O Brasil era detentor anterior do título de maior raio já registrado, se estendendo por 709 km, em 2018. Aproveitando a oportunidade, a OMM também divulgou qual foi o raio de maior duração: evento durou por 17,1 segundos, ligando o norte da Argentina ao Uruguai, em 2020.
Após a divulgação desses novos recordes pela OMM surgiu a dúvida se eventos tão extremos teriam alguma relação direta com as mudanças climáticas. No entanto, ainda não é possível saber com clareza se existe alguma relação.

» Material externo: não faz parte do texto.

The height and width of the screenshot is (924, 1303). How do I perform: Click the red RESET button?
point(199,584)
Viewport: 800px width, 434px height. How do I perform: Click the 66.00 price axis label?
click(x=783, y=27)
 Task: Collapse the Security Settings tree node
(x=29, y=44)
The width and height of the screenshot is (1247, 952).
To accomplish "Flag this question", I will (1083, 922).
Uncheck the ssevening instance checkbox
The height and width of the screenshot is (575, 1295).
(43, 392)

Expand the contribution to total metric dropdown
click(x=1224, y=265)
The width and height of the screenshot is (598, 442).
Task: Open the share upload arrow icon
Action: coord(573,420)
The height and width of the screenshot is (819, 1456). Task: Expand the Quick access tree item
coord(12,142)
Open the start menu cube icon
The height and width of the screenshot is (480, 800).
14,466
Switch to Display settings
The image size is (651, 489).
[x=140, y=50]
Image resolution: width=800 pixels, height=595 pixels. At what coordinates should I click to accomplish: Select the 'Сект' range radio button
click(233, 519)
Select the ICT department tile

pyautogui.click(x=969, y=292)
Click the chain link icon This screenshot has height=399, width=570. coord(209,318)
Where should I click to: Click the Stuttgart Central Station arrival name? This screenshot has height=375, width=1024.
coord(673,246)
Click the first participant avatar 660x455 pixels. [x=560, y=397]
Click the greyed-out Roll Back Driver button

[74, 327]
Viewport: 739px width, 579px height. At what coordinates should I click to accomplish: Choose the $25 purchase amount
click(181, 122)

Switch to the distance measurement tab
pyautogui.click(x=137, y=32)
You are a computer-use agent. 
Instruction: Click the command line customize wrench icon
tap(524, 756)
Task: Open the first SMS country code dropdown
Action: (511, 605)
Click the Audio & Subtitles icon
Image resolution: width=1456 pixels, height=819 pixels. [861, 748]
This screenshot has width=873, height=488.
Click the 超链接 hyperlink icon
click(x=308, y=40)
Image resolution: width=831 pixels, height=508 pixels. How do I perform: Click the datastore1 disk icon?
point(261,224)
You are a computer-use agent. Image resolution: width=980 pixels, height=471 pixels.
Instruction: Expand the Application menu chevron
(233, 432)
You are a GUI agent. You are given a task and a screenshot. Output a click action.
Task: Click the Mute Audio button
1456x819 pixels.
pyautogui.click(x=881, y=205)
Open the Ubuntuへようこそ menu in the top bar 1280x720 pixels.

Além disso, algumas regiões são mais propícias a fenômenos de maior intensidade, como os megaraios. O Brasil, por exemplo, é o país com a maior incidência de relâmpagos do mundo. O Estado de Minas Gerais, por motivos ainda não explicados pela ciência, apresenta a maior quantidade de raios do País.
Para a OMM, fazer o monitoramento desses megaraios é fundamental, até mesmo por questões de segurança, visto que muitas mortes são causadas por essas descargas elétricas todos os anos.